Search the entries below for "will" and copy each matching line.

◆ **DATASET RECORDS**:
++++
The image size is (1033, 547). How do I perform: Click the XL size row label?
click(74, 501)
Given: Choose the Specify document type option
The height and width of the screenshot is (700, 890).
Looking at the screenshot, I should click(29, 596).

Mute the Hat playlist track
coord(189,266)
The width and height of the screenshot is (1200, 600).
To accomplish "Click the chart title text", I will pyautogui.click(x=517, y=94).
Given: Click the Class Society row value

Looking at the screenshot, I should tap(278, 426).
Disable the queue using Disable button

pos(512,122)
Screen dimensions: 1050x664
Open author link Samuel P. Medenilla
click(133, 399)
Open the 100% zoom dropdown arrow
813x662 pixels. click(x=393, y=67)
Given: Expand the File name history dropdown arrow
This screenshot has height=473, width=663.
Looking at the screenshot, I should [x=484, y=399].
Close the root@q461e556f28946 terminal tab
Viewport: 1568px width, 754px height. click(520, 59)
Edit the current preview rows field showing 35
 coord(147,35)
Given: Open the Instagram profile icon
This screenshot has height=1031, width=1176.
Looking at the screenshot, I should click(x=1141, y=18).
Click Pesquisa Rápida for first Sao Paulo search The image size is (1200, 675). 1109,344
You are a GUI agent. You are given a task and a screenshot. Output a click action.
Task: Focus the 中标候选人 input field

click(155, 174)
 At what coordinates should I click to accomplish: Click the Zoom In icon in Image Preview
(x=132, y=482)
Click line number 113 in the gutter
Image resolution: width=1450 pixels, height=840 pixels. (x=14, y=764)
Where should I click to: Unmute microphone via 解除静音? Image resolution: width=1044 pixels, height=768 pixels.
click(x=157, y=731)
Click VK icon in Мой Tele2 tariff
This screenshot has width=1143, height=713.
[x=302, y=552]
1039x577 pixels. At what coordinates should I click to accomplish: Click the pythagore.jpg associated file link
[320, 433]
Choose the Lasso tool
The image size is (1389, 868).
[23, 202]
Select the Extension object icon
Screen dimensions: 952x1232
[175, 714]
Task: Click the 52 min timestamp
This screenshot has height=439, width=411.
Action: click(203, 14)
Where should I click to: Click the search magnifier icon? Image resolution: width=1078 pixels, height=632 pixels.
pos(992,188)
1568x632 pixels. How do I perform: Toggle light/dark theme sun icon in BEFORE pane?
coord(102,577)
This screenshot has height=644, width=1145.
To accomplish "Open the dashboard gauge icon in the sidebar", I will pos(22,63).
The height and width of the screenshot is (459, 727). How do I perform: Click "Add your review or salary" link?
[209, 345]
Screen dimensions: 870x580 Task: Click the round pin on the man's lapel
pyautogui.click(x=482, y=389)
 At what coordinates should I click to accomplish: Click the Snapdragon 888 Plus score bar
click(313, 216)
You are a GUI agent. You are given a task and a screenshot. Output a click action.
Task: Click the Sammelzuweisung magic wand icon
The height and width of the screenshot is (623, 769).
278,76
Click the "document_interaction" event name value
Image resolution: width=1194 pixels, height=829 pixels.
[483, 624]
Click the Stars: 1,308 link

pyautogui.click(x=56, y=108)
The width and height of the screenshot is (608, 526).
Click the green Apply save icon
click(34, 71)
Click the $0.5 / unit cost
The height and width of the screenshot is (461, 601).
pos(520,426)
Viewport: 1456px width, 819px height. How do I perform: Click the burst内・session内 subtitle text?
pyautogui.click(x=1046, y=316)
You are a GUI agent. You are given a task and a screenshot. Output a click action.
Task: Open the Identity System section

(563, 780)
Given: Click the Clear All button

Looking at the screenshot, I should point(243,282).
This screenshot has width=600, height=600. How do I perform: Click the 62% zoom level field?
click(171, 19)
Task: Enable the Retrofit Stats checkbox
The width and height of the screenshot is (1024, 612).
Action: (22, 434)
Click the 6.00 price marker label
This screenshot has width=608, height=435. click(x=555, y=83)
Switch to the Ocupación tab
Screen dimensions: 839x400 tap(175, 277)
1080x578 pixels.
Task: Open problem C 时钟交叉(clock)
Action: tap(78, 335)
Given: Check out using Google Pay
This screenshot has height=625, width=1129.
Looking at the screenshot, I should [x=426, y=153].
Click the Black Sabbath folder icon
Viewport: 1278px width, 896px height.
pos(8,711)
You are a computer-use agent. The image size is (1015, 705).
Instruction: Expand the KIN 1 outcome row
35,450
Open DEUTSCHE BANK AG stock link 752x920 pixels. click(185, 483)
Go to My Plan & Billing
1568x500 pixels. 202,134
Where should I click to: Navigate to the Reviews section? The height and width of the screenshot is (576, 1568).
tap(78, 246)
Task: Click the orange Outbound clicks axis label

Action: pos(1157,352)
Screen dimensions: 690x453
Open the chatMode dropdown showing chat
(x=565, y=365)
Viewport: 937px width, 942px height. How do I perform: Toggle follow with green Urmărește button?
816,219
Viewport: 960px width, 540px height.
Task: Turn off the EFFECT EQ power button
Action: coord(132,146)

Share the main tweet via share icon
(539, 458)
++++
◆ **SOLUTION**:
To accomplish "Click the chart title text", I will pyautogui.click(x=517, y=94).
To accomplish "Open the dashboard gauge icon in the sidebar", I will pos(22,63).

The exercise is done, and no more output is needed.